Delhi Assembly Elections 2020|Akalis say CAA stance in way of BJP pact

HT learns that while the Akalis initially asked for eight seats in a meeting with BJP leaders, they eventually agreed to two.

india Updated: Jan 21, 2020 02:55 IST
HT Correspondent
HT Correspondent
Hindustan Times, New Delhi
Majinder Singh Sirsa said SAD declined to change its stance on CAA.
Majinder Singh Sirsa said SAD declined to change its stance on CAA. (Ravi Choudhary/ Hindustan Times)

The Bharatiya Janata Party (BJP) and one of its oldest allies, the Shiromani Akali Dal (SAD), will not be fighting the Delhi assembly elections together, the latter said on Monday, citing differences over the amendment to India’s citizenship law.
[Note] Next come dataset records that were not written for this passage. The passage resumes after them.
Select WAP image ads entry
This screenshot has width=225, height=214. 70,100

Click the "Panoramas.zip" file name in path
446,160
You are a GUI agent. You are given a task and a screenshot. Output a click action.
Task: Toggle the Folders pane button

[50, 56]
On Monday, the BJP said its allies, the Janata Dal United (JD-U) and the Lok Janshakti Party (LJP) would contest two seats and one seat respectively, but did not name any for the Akalis, which whom it had an alliance in the 2015 election.
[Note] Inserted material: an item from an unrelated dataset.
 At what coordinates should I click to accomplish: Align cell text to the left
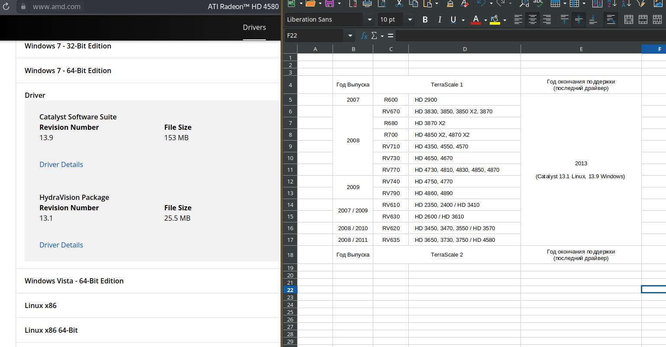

The SAD claimed its stand on the Citizenship (Amendment) Act (CAA) was responsible for this. The BJP’s leader in charge of Delhi elections, Union minister Prakash Javdekar, did not respond to HT’s queries. To be sure, the SAD supported the government during the passage of the CAA in Parliament but the party has since nuanced its position, and repeatedly said Muslims cannot be left out of the act which fast tracks citizenship for non-Muslims from three neighbouring nations.
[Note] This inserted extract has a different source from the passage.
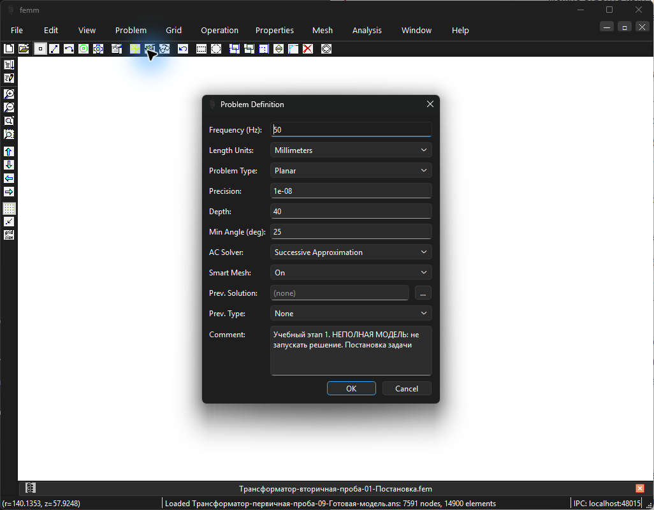Screen dimensions: 654x510
Task: Open the Length Units dropdown
Action: coord(351,150)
Akali leader Majinder Singh Sirsa told reporters, “During our meeting with the BJP, we were asked to reconsider our stand on CAA but we declined to do so. Shiromani Akali Dal is of the firm stand that Muslims cannot be left out of CAA.’’ A senior BJP leader said on condition of anonymity that the decision has nothing to do with CAA but the Akalis limited influence in Delhi. Not many agree with that. There are around a million Sikh voters in Delhi and analysts say they could affect the outcomes in around 10 of the 70 assembly constituencies.

HT learns that while the Akalis initially asked for eight seats in a meeting with BJP leaders, they eventually agreed to two. “If the BJP doesn’t want to take along the minorities, then it is up to them. They are the senior partners and so we have to go by their wishes,” said Sirsa to HT. In a recent interview, Akali leader and member of parliament Sukhbir Badal told HT, “My party’s view is that the CAA should mention minorities instead of naming religious communities (whose citizenship will be fast-tracked under the new law). Nobody in the country should feel that they have been omitted or left out.”

Other than the SAD, the BJP and its Haryana ally Jannayak Janata Party (JJP), will also not be contesting together. JJP leader and Haryana deputy chief minister Dushyant Chautala did not comment on this.